Но в какой-то момент время, покинувшее это место, вернулось, чтобы проникнуть обратно, и, замерев, внезапно снова начать свой бег. Случилось то, что заставило их вспомнить — они живут на земле, где нет мест, которых «не существует», и выход за пределы реальности — не более чем мечта.
Подъехала черная машина, которая везла их сюда. Несколько мужчин в черных костюмах вышли оттуда и вежливо обратились к ее спутнику. Они что-то участливо говорили ему. Было очевидно, что они пытаются в чем-то убедить его, но в чем? Водитель, который привез мужчин в черном, стоял в стороне с таким выражением лица, будто он совершил страшное преступление и ему положена смертная казнь. Он не смел даже взглянуть на спутника матери. «Простите меня», — сказал он ей и отошел, низко опустив голову; она догадалась, что произошло. У водителя не было выбора. Вряд ли можно было обвинить его в том, что он показал, куда привез своих пассажиров, этим мужчинам, сломавшись под градом вопросов. Но для них двоих хуже этого и придумать нельзя было. Упрямство ее любимого в итоге было сломлено силой. Его чуть ли не на руках внесли в машину. Ее тоже усадили в салон.
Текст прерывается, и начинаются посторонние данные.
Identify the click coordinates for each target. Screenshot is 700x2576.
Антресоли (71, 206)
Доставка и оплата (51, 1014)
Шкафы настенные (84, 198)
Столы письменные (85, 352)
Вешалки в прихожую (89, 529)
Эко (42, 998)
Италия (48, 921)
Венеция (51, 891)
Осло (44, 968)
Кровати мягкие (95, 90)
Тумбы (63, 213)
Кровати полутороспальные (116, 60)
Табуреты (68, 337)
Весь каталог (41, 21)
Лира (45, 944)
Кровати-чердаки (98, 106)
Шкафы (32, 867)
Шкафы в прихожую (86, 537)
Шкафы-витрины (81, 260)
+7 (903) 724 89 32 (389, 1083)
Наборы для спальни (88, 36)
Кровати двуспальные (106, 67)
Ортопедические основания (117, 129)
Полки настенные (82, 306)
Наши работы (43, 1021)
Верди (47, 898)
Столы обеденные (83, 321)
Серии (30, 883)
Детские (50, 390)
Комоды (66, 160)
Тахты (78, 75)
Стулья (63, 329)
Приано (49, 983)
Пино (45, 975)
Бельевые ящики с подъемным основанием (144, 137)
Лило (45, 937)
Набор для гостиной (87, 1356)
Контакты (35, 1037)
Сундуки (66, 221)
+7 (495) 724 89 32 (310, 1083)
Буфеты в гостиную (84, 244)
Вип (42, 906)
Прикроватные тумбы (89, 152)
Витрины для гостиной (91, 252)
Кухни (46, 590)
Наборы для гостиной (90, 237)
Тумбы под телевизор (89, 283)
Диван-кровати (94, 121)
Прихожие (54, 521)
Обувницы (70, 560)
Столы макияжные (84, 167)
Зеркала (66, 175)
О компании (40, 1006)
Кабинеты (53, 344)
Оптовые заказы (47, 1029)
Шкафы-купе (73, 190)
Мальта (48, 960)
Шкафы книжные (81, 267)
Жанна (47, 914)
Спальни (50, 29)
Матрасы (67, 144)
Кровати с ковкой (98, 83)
Машина направилась к Сеулу. Город был сердцевиной той реальности, о которой они забыли. Сидя в машине, он крепко сжимал ее руку. Она смотрела на него горящим взглядом. Она готова была услышать любые слова из его уст. Она не понимала, что происходит, но что бы там ни было, — она на его стороне. Кажется, теперь она пошла бы за ним даже на смерть. Она так глубоко и горячо верила в него.
Сидя в мчащейся к реальности машине, он, будто признавая, что до этого жил бессмысленной, поддельной жизнью, сказал ей:
— Ты была бы очень удивлена, если бы узнала, чем я занимаюсь и как живу. Но теперь этому конец. Юнхи, ты моя единственная надежда.
Ей о многом хотелось спросить, но она не говорила ничего. Вместо этого, она положила голову ему на грудь, словно показывая свое безграничное к нему доверие. Ее на самом деле меньше всего интересовали политические интриги. Единственное, что волновало ее, — этот мужчина. Своим жестом она сказала ему то, чего не нужно говорить вслух, а он без слов понял ее. Они долго молчали.
— Мне кажется, ты относишься ко мне так же, как я к тебе, а ты для меня — надежда. Я никогда не изменю своего мнения. — Единственное, что он сказал ей перед тем, как она вышла из салона автомобиля.
И еще — поблагодарил ее. Услышав слова благодарности, она заплакала. Он протянул ей платок. Она вытерла слезы и скомкала платок в руке. Она не знала, что это было начало долгой разлуки. Было, правда, что-то на уровне предчувствий. Мать помнит, как машина скрылась из виду, а слезы все лились из глаз, и сдержать их никак не удавалось. Помнит, как взорвалось что-то внутри, и на нее нахлынуло тяжелое, неотступное чувство тоски; как она, несмотря на все старания, не могла удержаться и плакала — сначала тихонько, и слезы тонкими ниточками бежали по ее щекам, но чем дольше она плакала, тем сильнее сотрясали ее рыдания, — как она, захлебываясь в водопаде слез, в изнеможении опустилась на землю. Не было ли все это дурным предзнаменованием их несчастливой судьбы?